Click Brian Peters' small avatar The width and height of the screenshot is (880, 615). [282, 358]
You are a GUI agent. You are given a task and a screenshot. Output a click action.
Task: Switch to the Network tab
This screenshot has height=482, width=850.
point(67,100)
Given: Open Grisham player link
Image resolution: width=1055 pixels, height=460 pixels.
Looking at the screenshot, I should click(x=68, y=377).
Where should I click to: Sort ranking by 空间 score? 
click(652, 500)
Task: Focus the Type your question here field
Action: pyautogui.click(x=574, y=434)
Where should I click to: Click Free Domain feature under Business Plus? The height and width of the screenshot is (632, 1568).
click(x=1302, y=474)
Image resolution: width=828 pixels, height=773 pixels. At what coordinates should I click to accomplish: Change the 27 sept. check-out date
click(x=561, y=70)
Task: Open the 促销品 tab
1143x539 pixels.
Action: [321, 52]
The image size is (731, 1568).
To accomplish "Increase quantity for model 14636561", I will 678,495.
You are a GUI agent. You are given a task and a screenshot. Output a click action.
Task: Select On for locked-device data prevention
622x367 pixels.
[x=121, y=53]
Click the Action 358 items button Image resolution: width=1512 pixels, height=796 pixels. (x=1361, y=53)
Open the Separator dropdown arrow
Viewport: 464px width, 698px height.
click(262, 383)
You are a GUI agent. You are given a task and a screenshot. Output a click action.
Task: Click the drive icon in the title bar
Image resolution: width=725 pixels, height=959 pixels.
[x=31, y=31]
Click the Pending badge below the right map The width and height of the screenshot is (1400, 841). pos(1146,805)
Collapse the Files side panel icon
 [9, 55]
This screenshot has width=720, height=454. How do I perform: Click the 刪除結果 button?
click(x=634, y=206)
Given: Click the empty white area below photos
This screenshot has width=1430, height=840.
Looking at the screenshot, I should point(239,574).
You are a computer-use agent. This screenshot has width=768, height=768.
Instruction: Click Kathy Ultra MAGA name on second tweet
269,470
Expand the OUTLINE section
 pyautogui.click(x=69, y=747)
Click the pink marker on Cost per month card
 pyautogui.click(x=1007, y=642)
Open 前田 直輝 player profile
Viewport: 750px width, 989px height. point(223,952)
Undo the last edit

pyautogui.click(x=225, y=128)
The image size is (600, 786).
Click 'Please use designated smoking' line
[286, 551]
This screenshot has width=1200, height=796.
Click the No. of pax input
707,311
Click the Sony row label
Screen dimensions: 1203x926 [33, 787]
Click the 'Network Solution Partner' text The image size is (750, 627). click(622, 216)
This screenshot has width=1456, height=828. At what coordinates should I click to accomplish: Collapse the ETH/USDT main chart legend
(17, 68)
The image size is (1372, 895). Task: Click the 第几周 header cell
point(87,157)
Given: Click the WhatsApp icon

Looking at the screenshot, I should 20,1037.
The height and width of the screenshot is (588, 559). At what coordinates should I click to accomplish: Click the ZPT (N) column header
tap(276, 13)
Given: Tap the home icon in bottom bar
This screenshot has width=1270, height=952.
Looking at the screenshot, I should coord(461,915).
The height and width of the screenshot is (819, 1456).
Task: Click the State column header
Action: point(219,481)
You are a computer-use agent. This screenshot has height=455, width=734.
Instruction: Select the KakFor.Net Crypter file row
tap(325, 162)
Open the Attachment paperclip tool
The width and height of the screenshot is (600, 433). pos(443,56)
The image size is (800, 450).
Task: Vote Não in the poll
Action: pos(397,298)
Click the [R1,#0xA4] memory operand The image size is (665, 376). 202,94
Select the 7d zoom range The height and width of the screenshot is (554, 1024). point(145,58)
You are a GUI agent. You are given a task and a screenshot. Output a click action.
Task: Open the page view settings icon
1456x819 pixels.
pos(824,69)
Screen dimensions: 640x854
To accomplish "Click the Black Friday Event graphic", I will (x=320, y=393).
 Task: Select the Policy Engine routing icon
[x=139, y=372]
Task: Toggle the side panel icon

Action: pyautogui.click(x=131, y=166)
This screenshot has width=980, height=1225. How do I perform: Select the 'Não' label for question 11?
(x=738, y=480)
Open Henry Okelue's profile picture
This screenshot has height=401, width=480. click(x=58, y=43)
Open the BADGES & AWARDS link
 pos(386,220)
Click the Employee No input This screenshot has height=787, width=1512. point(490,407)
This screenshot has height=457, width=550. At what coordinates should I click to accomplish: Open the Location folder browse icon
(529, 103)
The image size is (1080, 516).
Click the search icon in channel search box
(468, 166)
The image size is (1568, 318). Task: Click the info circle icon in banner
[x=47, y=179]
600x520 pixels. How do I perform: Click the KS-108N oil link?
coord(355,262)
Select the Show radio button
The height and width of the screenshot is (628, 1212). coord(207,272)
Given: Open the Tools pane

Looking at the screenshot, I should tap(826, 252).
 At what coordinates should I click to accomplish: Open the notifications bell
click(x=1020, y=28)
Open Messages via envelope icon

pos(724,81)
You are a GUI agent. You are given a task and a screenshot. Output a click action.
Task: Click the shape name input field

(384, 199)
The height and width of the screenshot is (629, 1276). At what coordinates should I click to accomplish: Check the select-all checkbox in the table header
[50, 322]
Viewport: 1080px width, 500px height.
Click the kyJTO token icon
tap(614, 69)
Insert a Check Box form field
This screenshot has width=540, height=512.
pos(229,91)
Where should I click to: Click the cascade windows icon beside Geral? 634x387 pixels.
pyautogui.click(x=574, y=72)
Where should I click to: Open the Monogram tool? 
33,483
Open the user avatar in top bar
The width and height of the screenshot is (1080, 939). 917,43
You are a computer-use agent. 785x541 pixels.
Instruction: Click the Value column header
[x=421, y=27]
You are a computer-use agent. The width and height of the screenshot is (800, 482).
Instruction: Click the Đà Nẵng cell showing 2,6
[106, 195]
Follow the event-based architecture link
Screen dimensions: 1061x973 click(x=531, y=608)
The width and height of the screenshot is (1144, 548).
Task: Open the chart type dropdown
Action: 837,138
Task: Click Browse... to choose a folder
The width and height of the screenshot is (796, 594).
::::::::
= Task to complete =
Identify each line in the rows above that contains the string "coordinates", and copy every such line in full.

= Solved exercise =
Image resolution: width=828 pixels, height=773 pixels. At what coordinates should I click to accomplish: Change the 27 sept. check-out date
This screenshot has width=1456, height=828. At what coordinates should I click to accomplish: Collapse the ETH/USDT main chart legend
The height and width of the screenshot is (588, 559). At what coordinates should I click to accomplish: Click the ZPT (N) column header
This screenshot has height=457, width=550. At what coordinates should I click to accomplish: Open the Location folder browse icon
 At what coordinates should I click to accomplish: Open the notifications bell
The height and width of the screenshot is (629, 1276). At what coordinates should I click to accomplish: Check the select-all checkbox in the table header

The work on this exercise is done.